The RIVM, the Dutch public health agency, referred me to this paper after I asked about combinations of symptoms (their website[1] only lists individual symptom occurrence percentages for seropositive and seronegative cases). Given that most people will not read a scientific paper and calculate that formula, I thought this might be helpful to others.

Disclaimer, as is also written on the site in bold and red: this is NOT validated or endorsed by the authors of that paper and this is NOT a replacement for a real COVID-19 test! The point is to give a rough indication using the same phrasing and exact model from the paper.

[1] https://www.rivm.nl/pienter-corona-studie/resultaten (Dutch, see "Tabel 1")

I ‘tested’ symptoms multiple times and found that effectively the one and only factor that could put me above the 50-mark was loss of smell & taste.

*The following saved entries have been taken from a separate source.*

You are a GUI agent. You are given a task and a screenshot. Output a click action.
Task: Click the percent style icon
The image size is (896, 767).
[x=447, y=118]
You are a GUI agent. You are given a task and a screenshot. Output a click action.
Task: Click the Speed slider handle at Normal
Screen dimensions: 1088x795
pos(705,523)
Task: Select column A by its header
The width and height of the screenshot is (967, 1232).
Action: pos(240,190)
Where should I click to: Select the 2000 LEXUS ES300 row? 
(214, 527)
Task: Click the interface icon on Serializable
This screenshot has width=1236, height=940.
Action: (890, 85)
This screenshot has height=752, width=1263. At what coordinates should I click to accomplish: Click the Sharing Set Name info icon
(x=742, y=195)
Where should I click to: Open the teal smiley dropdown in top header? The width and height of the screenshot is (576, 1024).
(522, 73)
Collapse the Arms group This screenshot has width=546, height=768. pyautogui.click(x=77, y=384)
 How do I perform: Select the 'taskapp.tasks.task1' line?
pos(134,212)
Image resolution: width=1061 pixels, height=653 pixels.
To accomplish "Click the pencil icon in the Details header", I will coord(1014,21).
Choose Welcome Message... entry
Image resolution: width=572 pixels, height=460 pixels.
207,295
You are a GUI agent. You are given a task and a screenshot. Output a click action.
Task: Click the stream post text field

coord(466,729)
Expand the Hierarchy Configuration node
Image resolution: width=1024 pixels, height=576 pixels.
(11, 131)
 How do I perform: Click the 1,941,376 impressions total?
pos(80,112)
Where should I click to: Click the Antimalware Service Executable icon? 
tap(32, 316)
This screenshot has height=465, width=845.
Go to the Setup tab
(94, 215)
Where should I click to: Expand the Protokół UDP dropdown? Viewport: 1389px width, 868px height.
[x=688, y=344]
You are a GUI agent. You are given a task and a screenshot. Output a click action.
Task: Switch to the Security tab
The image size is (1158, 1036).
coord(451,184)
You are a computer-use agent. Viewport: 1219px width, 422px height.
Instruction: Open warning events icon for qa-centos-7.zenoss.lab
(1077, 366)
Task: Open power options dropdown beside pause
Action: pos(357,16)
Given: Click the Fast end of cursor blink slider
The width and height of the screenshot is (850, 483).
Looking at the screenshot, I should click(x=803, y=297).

Couldn’t really understand the significance of the large difference in score when choosing Male/Female either.
That is the main factor indeed, but the other questions do change the amount by which you go above 50 a lot, and there are other paths to get to being predicted positive without having loss of smell or taste (LOST). From what I read and if I remember correctly, different studies say somewhere between half and a third of the people did not report LOST while they did have other symptoms (there are also completely asymptomatic cases of course, but that's iirc more like 1/5 to 1/10 of young people). Even if you have no LOST, the model can return positive, despite LOST being very characteristic.

I don't know why male/female or age matters, my best guess is that the younger males in their sample were more likely to have a positive test result. That seems like a pattern which would shift over time as the media claims different age groups cause it, different measures are taken, etc., but I'm not really qualified to question their results or change the model without (new, or so much as the original) data.